Webs Wires and Waves: The Science & Technology of Communication
The Nose Knows

By acting as pairs of penguin "parents" and "babies," children will explore how animals use scent to communicate.

Estimated Time and Age Level
Preparation: 30 minutes the night before
Activity: One 45-minute session
(Ages 6-12)

Five strongly scented, non-toxic liquids such as vanilla, peppermint, oil of cloves, vinegar, and almond extract (oil-based extracts work best and can be obtained at a lotion store or the local grocery)

Assuming a group size of 30:
15 cotton balls

15 small plastic 35mm film containers with lids

Permanent marker and masking tape (to make labels)

Contact a local store that develops film or ask a photographer to save film containers with lids. You will need half as many as the total number in your group or class.

At least one day before the activity, prepare three identical containers with each of the five scents in the following way: Wet three cotton balls with one scented liquid. Place each cotton ball inside a film container. Seal container with lid. Label the lids and container bottoms with obscure codes such as "V" on the bottom and "L" on the lid for vanilla. (Make the container and lid codes different from each other so children can't match them visually.) To transfer the scent on the cotton ball to the lid, store upside down overnight. Repeat these steps for each scented liquid.

Just before conducting the activity, shake the containers one last time.

Remove the lids and place in one location. Place the container bottoms in a separate but nearby location.

Be sure to have the same number of lids laid out as containers. The total should equal your group size.

Explain that the population of a penguin rookery (nesting site) can number well into the thousands. The noise is deafening. How could a lost chick find its parents in such a crowd? Humans recognize each other by sight and sometimes by sound. What about smell?

Divide the group into two sets. Give each person in one of the sets one of the 15 scent container bottoms. These individuals will be the penguin "parents." Give each individual in the second set a scent container lid. These individuals will be penguin "babies."

Have the penguin babies gather and mill about in the center of the room. The penguin parents (returning, theoretically, from foraging for food) then must find their own penguin baby with the same scent. Remind the penguin parents to keep their containers right-side-up so the cotton ball does not fall out.

Give the parents five minutes to move around and match scents. If the scents match, baby and parent should sit down.

At the end of the activity, determine how many babies survived by checking whether the codes on the container's lid and bottom match. Ask: How well did everyone "communicate"? Was anyone unsure about a scent or did scents overlap? If you practiced this activity a couple of times, would the group produce more successful matches? Collect the scent containers and store them for a future session, if you like.

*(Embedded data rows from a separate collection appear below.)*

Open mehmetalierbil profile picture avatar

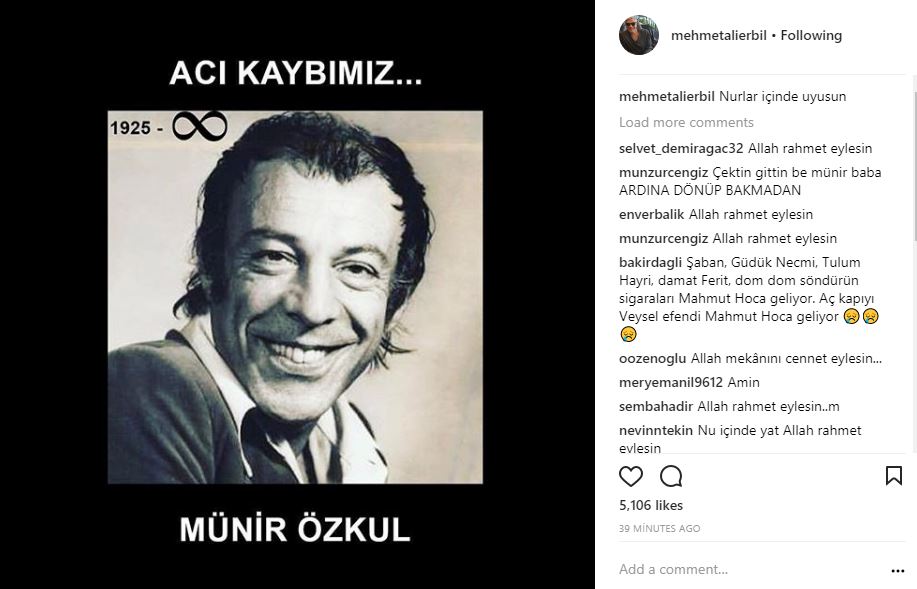(x=639, y=35)
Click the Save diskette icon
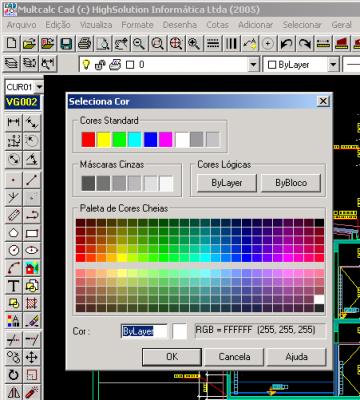 pos(66,44)
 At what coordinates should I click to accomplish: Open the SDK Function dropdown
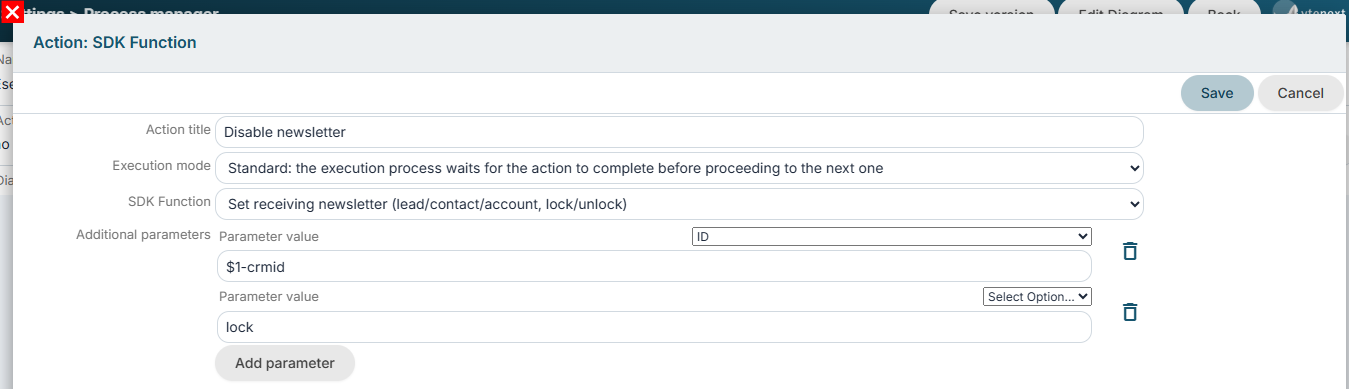679,204
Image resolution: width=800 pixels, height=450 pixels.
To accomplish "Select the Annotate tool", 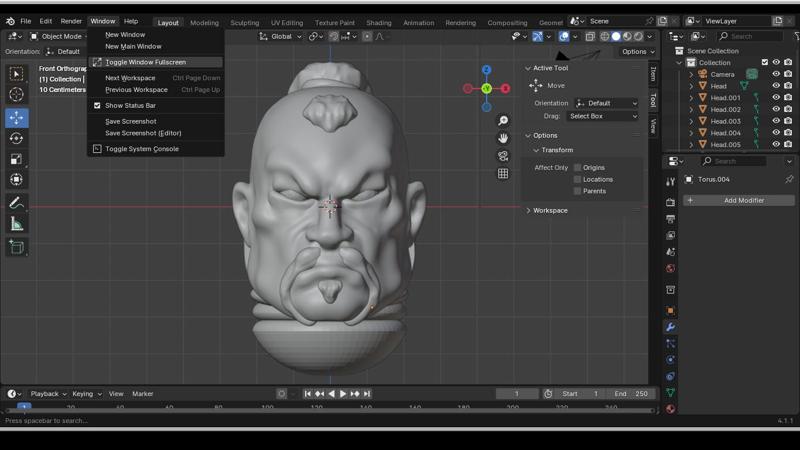I will [x=16, y=203].
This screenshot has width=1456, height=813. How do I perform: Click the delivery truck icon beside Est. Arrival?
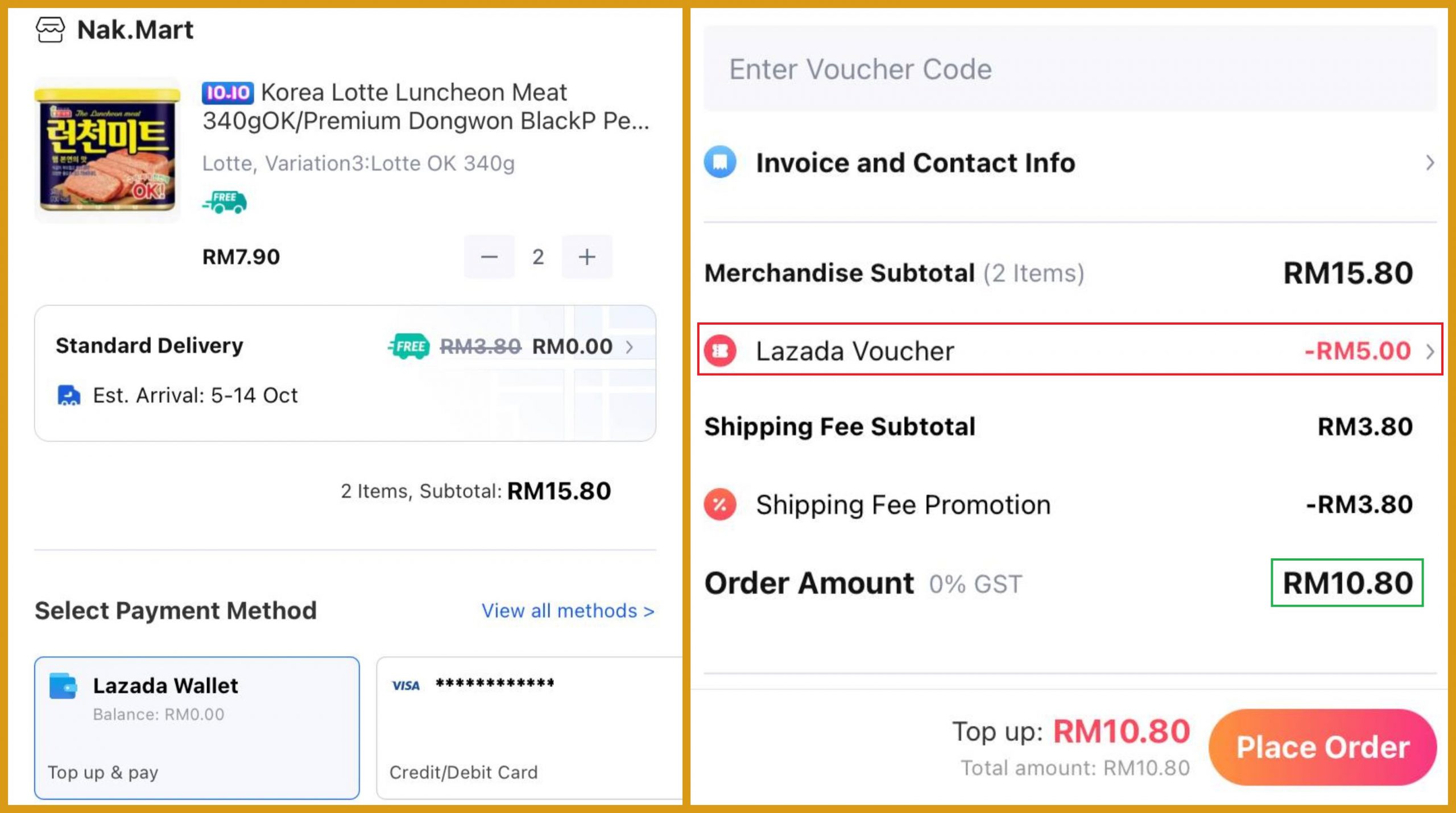[69, 395]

Ask children to design an experiment to test communication by scent or odor. How long do odors last? Do some travel farther than others? How quickly and how far do odors travel? (They might try this classic experiment: open a bottle of ammonia at the front of a room, and have individuals raise hands as the scent reaches them.)

Besides keeping family ties, scents help animals communicate in other ways. For example, ants lay down an odor trail between a food source and the nest so that others can find their way. Many animals urinate at strategic points to define the border of their own territory.

Using scented film canisters and working in two group's, set up an "odor trail" outdoors. One scent, such as vanilla, can mean "You're on the right track." Another scent, such as vinegar, can mean "Wrong way" or "Predator!" Each group can then try to follow and map out the other group's trail.